Troponins are proteins found in skeletal and heart muscle fibers that help muscles to contract. Cardiac troponin tests measure levels of troponin T and troponin I because these are found only in heart muscle. When a person has a heart attack, troponin is released into the blood three to six hours later. The cardiac troponin test is better for diagnosing a heart attack than the CK, CKMB, or myoglobin tests because troponins are not found in the blood of healthy people. Damage to other muscles does not affect levels of the cardiac troponins. Troponin levels rise three to six hours after heart attack symptoms begin and stay high for up to one to two weeks after a heart attack.

Who might have the test?

Cardiac troponin tests help diagnose or rule out heart attack. Troponin tests are used in patients who have chest pain or other heart attack symptoms to see if they have had a heart attack or other heart damage. If you are hospitalized because of heart attack symptoms, you will be tested two to three times during a 12- to 16-hour period.

What does the test entail?

A blood sample is taken from a vein in your arm. In some hospitals, a bedside or point-of-care test is available in which only a finger prick and a few drops of blood are necessary. The blood is placed on a strip and positive results are available almost immediately if troponin levels are elevated. It takes about 15 minutes to ensure a negative result. The test takes less than a minute.

What do the results mean?

Troponins are not usually found in the blood of healthy people, so even slight elevations indicate some damage to the heart—usually a heart attack. Because troponin levels remain high for up to two weeks, a positive test may not distinguish between an ongoing heart attack or one you had earlier. A CKMB test can help in this situation.

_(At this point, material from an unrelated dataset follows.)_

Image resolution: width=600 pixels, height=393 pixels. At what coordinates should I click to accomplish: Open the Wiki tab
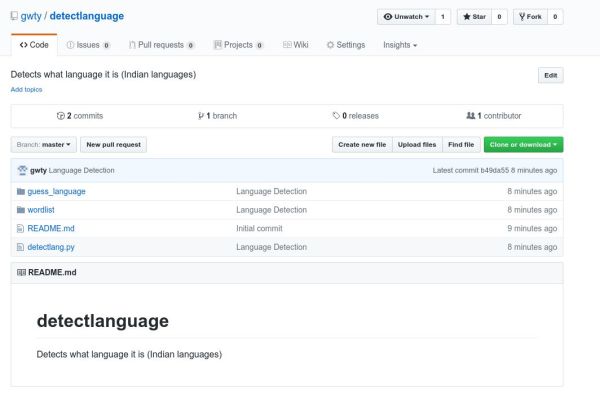click(x=295, y=45)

What are the limitations of this test?

Troponins may not be detectable in the blood for three to 12 hours after the onset of heart attack symptoms; therefore, this test is not useful in the very early diagnosis of a heart attack. Patients with kidney failure may have higher troponin levels. Patients treated with heparin, a blood thinning medication, may get a falsely high troponin level with some test methods.